▶ _Work required_:
Output must match the records, character for character.
---------- Material supplied ----------
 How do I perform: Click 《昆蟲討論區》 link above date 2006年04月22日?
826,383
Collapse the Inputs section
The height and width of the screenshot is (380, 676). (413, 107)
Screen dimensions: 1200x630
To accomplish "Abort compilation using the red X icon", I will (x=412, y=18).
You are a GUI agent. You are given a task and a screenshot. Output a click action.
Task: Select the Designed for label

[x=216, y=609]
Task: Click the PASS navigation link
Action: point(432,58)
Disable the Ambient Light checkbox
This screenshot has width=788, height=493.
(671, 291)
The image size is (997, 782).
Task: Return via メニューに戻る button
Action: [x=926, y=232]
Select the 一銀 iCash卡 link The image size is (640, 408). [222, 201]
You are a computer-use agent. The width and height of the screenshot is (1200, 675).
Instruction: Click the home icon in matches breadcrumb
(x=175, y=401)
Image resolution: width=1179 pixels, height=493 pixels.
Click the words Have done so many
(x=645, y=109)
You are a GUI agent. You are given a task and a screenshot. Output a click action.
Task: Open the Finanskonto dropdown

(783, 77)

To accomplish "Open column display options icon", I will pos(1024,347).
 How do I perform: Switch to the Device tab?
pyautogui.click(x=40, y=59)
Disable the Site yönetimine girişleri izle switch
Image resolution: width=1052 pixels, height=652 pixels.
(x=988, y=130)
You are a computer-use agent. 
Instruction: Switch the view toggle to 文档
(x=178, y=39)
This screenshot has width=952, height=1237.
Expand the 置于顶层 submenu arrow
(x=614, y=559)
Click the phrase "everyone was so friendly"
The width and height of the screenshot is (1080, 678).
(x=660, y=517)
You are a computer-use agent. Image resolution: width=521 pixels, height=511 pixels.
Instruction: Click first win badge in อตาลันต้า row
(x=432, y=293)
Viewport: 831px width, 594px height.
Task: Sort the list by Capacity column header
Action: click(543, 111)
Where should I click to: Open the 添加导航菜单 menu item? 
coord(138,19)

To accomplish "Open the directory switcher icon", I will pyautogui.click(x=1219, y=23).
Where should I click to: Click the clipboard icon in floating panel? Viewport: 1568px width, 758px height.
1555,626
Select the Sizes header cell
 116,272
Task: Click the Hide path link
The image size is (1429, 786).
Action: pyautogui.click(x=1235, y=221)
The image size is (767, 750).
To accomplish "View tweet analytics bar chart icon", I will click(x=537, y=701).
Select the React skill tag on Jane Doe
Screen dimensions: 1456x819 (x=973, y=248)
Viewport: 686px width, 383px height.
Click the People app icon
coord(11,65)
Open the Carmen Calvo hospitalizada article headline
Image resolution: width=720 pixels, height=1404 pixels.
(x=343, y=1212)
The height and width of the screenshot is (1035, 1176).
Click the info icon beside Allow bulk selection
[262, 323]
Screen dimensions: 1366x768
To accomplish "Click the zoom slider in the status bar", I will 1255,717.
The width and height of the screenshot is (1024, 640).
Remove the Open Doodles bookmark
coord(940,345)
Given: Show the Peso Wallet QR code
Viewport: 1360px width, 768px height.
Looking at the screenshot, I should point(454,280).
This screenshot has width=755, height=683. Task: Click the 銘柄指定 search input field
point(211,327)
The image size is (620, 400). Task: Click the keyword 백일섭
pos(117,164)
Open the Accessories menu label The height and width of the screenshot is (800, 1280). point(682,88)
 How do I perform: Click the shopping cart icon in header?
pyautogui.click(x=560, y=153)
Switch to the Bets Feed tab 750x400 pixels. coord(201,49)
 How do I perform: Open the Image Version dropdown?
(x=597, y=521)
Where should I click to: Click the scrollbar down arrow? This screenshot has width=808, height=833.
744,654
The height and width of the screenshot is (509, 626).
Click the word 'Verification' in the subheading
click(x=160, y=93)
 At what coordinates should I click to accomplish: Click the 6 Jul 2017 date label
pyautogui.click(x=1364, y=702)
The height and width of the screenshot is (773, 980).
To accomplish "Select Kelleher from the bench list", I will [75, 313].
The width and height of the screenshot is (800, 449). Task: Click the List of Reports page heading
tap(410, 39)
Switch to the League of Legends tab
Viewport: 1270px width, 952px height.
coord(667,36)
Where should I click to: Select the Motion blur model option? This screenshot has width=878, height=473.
----------
▶ _Response_:
 How do I perform: Click 《昆蟲討論區》 link above date 2006年04月22日?
826,383
Collapse the Inputs section
The height and width of the screenshot is (380, 676). (413, 107)
Screen dimensions: 1200x630
To accomplish "Abort compilation using the red X icon", I will (x=412, y=18).
You are a GUI agent. You are given a task and a screenshot. Output a click action.
Task: Select the Designed for label

[x=216, y=609]
Task: Click the PASS navigation link
Action: point(432,58)
Disable the Ambient Light checkbox
This screenshot has width=788, height=493.
(671, 291)
The image size is (997, 782).
Task: Return via メニューに戻る button
Action: [x=926, y=232]
Select the 一銀 iCash卡 link The image size is (640, 408). [222, 201]
You are a computer-use agent. The width and height of the screenshot is (1200, 675).
Instruction: Click the home icon in matches breadcrumb
(x=175, y=401)
Image resolution: width=1179 pixels, height=493 pixels.
Click the words Have done so many
(x=645, y=109)
You are a GUI agent. You are given a task and a screenshot. Output a click action.
Task: Open the Finanskonto dropdown

(783, 77)

To accomplish "Open column display options icon", I will pos(1024,347).
 How do I perform: Switch to the Device tab?
pyautogui.click(x=40, y=59)
Disable the Site yönetimine girişleri izle switch
Image resolution: width=1052 pixels, height=652 pixels.
(x=988, y=130)
You are a computer-use agent. 
Instruction: Switch the view toggle to 文档
(x=178, y=39)
This screenshot has width=952, height=1237.
Expand the 置于顶层 submenu arrow
(x=614, y=559)
Click the phrase "everyone was so friendly"
The width and height of the screenshot is (1080, 678).
(x=660, y=517)
You are a computer-use agent. Image resolution: width=521 pixels, height=511 pixels.
Instruction: Click first win badge in อตาลันต้า row
(x=432, y=293)
Viewport: 831px width, 594px height.
Task: Sort the list by Capacity column header
Action: click(543, 111)
Where should I click to: Open the 添加导航菜单 menu item? 
coord(138,19)

To accomplish "Open the directory switcher icon", I will pyautogui.click(x=1219, y=23).
Where should I click to: Click the clipboard icon in floating panel? Viewport: 1568px width, 758px height.
1555,626
Select the Sizes header cell
 116,272
Task: Click the Hide path link
The image size is (1429, 786).
Action: pyautogui.click(x=1235, y=221)
The image size is (767, 750).
To accomplish "View tweet analytics bar chart icon", I will click(x=537, y=701).
Select the React skill tag on Jane Doe
Screen dimensions: 1456x819 (x=973, y=248)
Viewport: 686px width, 383px height.
Click the People app icon
coord(11,65)
Open the Carmen Calvo hospitalizada article headline
Image resolution: width=720 pixels, height=1404 pixels.
(x=343, y=1212)
The height and width of the screenshot is (1035, 1176).
Click the info icon beside Allow bulk selection
[262, 323]
Screen dimensions: 1366x768
To accomplish "Click the zoom slider in the status bar", I will 1255,717.
The width and height of the screenshot is (1024, 640).
Remove the Open Doodles bookmark
coord(940,345)
Given: Show the Peso Wallet QR code
Viewport: 1360px width, 768px height.
Looking at the screenshot, I should point(454,280).
This screenshot has width=755, height=683. Task: Click the 銘柄指定 search input field
point(211,327)
The image size is (620, 400). Task: Click the keyword 백일섭
pos(117,164)
Open the Accessories menu label The height and width of the screenshot is (800, 1280). point(682,88)
 How do I perform: Click the shopping cart icon in header?
pyautogui.click(x=560, y=153)
Switch to the Bets Feed tab 750x400 pixels. coord(201,49)
 How do I perform: Open the Image Version dropdown?
(x=597, y=521)
Where should I click to: Click the scrollbar down arrow? This screenshot has width=808, height=833.
744,654
The height and width of the screenshot is (509, 626).
Click the word 'Verification' in the subheading
click(x=160, y=93)
 At what coordinates should I click to accomplish: Click the 6 Jul 2017 date label
pyautogui.click(x=1364, y=702)
The height and width of the screenshot is (773, 980).
To accomplish "Select Kelleher from the bench list", I will [75, 313].
The width and height of the screenshot is (800, 449). Task: Click the List of Reports page heading
tap(410, 39)
Switch to the League of Legends tab
Viewport: 1270px width, 952px height.
coord(667,36)
Where should I click to: Select the Motion blur model option? This screenshot has width=878, height=473.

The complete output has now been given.